Wo ist die angebliche Bombe?

Bisher ist nicht bekannt, dass Sprengstoff gefunden wurde. Angeblich soll es Sprengversuche in Deutschland mit dem Komplizen gegeben habe. Beweise dafür stehen aus.

Welche Verbindungen gibt es zum IS?

Laut Sobotka hat Lorenz K. in den Vernehmungen ein "Bekenntnis zum Islamischen Staat abgelegt", er sei "nicht nur ein harmloser Tatverdächtiger".

Gelten noch verstärkte Sicherheitsvorkehrungen?

Laut Wiens Vizepolizeipräsidenten Karl Mahrer sollte man "nicht ängstlich, aber wachsam sein". Die Sicherheitsvorkehrungen werden bis zum Ende der Ermittlungen aufrecht erhalten.

Hat die Vorinformation von zwei Medien Folgen?

Laut Innenministerium waren die Kronen Zeitung und der ORF vorab durch undichte Stellen informiert worden. Ressortchef Wolfgang Sobotka zeigte sich verärgert, dass dadurch "Menschenleben gefährdet" werden. Da am Freitag aber ein Schreiben an alle Polizeiinspektionen ging, wussten zu diesem Zeitpunkt mindestens 1000 Personen über die Bedrohungslage Bescheid. Beim ORF wird betont, dass man erst berichtete, als das Innenministerium dies offiziell verlautbarte. Die Krone berichtete hingegen vorab. Dies wird von Insidern des Sicherheitsapparates sehr kritisch gesehen. Denn es wäre den Ermittlern lieber gewesen, die Hintermänner ohne mediale Vorwarnung auszuforschen. Offiziell wird betont, es habe die Untersuchungen nicht behindert. Ob es Ermittlungen in dieser Causa gibt, werde "derzeit analysiert".

Passt der Hauptverdächtige in das Terrorschema?

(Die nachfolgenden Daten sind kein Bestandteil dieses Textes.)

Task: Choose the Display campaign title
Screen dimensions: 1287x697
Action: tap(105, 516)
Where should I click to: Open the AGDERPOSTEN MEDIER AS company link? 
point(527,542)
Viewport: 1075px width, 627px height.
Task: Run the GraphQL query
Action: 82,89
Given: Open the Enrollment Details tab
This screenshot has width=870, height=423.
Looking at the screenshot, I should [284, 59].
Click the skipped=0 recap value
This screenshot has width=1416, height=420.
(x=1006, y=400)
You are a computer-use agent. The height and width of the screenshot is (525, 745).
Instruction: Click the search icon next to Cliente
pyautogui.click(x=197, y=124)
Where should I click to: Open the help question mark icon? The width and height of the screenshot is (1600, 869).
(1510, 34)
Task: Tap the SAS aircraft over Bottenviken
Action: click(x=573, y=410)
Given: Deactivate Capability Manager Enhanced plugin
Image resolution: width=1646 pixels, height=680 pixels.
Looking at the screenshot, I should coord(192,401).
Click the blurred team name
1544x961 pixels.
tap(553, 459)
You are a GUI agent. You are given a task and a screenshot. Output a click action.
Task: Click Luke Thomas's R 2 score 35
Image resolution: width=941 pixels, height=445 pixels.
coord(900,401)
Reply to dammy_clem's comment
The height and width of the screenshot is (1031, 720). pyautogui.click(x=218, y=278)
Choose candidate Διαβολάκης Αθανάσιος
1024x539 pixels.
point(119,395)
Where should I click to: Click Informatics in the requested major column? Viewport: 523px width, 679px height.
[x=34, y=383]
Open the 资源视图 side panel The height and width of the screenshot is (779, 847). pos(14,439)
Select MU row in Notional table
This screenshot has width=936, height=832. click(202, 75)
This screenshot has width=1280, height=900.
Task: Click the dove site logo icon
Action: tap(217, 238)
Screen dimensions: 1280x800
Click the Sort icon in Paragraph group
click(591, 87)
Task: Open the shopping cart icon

Quer durch alle Anschläge in Europa, von Paris über Brüssel bis Berlin, zieht es sich wie ein roter Faden: Die Täter sind meist junge Personen, die zunächst kleinkriminell werden und wenig Zukunftshoffnung haben. So werden sie zu leichter Beute für radikale Prediger. Auch K. soll Kontakt zu extremistischen Kreisen gehabt haben. Die Religion spielt meist eine untergeordnete Rolle, die wenigsten der Terroristen haben Ahnung, was tatsächlich im Koran steht. Feststeht, dass sich Lorenz K. den Kampfnamen "Abou Chacker" gegeben hat – benannt nach einem Clan, der in Berlin mit der Organisierten Kriminalität in Verbindung gebracht wird. Die Großfamilie soll weite Teile des Rotlichts, des Drogenhandels und der Schutzgelderpressungen beherrschen. Dass Lorenz K. einen 12-Jährigen mit in einen möglichen Terroranschlag einbezieht, wäre international nicht ungewöhnlich. "Für Österreich wäre dieses Phänomen aber neu", sagt der Generaldirektor für die Öffentliche Sicherheit.

Wie viele Gefährder und Terroristen gibt es?

Laut Justizministerium sind 53 Personen in Österreich wegen der Mitgliedschaft in einer terroristischen Vereinigung inhaftiert. Inklusive der Syrien-Heimkehrer dürfte es in Österreich einige Hundert Personen geben, die man als Gefährder bezeichnen kann.